— Your objective —
Report every line below that holds the word "will".

— Exercise data —
^^^^^^^^^^^^^^^^

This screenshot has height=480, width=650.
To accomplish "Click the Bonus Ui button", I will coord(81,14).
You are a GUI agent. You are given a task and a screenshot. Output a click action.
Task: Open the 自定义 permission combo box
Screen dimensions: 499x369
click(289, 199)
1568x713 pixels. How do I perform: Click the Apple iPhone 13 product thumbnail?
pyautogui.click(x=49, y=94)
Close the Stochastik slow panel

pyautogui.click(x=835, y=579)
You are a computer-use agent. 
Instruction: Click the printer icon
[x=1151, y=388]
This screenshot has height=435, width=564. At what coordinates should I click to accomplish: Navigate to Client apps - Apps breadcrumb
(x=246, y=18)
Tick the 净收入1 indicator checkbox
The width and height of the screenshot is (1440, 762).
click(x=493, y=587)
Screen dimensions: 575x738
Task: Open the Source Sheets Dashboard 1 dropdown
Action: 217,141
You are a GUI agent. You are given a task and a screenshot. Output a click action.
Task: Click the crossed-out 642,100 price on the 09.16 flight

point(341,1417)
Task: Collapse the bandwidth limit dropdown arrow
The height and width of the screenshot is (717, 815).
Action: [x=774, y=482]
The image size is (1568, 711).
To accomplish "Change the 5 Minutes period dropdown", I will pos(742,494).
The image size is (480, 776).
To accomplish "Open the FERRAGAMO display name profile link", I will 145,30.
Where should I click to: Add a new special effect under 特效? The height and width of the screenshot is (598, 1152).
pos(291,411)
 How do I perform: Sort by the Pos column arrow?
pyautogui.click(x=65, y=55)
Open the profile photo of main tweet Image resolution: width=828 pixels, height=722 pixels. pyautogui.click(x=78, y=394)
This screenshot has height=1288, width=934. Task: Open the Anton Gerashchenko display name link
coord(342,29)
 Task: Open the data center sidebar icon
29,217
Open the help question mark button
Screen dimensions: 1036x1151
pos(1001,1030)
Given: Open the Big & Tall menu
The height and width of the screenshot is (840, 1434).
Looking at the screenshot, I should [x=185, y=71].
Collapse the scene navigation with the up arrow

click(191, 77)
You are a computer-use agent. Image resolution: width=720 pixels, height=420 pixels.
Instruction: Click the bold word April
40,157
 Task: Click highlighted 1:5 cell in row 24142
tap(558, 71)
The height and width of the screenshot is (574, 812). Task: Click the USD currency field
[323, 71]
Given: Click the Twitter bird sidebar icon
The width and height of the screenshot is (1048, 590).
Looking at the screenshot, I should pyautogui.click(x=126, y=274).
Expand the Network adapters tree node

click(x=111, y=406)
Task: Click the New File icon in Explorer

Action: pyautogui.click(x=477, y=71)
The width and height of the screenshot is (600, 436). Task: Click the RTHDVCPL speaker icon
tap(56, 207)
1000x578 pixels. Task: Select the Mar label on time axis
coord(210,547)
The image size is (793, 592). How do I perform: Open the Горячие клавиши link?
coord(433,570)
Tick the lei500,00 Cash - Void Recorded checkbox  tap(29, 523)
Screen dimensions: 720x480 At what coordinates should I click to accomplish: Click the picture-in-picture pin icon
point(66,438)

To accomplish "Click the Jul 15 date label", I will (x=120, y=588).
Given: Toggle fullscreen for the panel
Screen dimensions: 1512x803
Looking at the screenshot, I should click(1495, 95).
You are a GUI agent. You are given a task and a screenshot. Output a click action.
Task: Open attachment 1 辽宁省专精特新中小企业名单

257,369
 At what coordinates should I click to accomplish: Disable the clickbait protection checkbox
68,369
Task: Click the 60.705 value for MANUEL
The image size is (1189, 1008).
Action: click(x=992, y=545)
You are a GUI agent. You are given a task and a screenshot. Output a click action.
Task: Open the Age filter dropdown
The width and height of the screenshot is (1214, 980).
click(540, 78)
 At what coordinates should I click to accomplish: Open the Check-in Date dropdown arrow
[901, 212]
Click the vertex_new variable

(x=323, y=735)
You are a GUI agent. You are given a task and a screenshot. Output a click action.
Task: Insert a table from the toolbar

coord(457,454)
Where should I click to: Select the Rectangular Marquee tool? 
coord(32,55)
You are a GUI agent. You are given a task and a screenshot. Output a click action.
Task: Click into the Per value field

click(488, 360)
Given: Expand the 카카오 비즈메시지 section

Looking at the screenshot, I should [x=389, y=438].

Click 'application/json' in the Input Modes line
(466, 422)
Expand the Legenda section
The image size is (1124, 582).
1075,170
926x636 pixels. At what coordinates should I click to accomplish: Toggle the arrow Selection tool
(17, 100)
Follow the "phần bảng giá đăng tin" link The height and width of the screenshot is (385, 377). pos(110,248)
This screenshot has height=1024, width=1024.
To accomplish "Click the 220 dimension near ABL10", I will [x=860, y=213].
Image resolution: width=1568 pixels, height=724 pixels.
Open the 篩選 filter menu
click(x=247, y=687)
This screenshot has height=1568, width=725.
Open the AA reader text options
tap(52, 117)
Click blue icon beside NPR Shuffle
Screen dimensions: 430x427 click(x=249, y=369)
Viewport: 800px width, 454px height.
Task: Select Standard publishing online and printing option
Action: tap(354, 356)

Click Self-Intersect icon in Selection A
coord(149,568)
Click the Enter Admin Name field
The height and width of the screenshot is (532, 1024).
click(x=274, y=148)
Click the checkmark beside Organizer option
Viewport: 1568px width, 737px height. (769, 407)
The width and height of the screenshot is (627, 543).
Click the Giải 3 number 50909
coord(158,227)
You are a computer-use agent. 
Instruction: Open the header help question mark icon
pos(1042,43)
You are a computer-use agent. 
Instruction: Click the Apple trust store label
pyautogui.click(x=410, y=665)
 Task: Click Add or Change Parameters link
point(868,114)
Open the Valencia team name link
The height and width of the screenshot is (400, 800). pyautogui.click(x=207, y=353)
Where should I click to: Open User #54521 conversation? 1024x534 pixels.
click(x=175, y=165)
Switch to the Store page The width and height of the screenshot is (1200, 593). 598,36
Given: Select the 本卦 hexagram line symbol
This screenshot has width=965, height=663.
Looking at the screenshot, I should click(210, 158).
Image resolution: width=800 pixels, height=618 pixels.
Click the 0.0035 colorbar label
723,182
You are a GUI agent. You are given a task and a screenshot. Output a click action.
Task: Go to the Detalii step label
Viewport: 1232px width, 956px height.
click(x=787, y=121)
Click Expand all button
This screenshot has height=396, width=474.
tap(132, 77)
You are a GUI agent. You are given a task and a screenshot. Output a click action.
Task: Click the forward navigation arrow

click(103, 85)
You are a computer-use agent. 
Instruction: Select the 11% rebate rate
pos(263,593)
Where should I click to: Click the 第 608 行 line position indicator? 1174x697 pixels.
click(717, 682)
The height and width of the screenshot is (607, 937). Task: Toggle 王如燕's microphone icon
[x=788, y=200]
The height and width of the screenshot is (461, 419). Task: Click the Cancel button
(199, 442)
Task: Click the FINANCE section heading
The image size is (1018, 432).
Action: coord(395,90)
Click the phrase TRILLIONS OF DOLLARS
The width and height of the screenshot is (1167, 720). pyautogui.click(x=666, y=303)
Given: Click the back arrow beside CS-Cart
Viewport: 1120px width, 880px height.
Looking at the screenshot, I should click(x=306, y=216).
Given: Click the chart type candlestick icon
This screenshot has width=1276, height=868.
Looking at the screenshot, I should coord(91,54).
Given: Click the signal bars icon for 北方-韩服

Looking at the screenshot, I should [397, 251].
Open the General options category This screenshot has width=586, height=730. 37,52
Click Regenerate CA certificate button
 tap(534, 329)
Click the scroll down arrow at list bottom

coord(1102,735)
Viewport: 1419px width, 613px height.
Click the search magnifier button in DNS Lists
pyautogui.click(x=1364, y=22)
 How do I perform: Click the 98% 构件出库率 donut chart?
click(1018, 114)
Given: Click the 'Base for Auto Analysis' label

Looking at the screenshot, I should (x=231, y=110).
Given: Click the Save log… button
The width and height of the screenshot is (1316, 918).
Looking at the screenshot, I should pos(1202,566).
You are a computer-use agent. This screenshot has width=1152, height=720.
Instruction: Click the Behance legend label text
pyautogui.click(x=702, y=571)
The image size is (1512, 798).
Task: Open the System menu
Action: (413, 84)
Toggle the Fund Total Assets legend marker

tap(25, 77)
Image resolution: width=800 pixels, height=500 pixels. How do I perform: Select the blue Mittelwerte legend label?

^^^^^^^^^^^^^^^^

— Exercise response —
To accomplish "Click the Bonus Ui button", I will coord(81,14).
To accomplish "Change the 5 Minutes period dropdown", I will pos(742,494).
To accomplish "Open the FERRAGAMO display name profile link", I will 145,30.
To accomplish "Click the Jul 15 date label", I will (x=120, y=588).
To accomplish "Click the 220 dimension near ABL10", I will [x=860, y=213].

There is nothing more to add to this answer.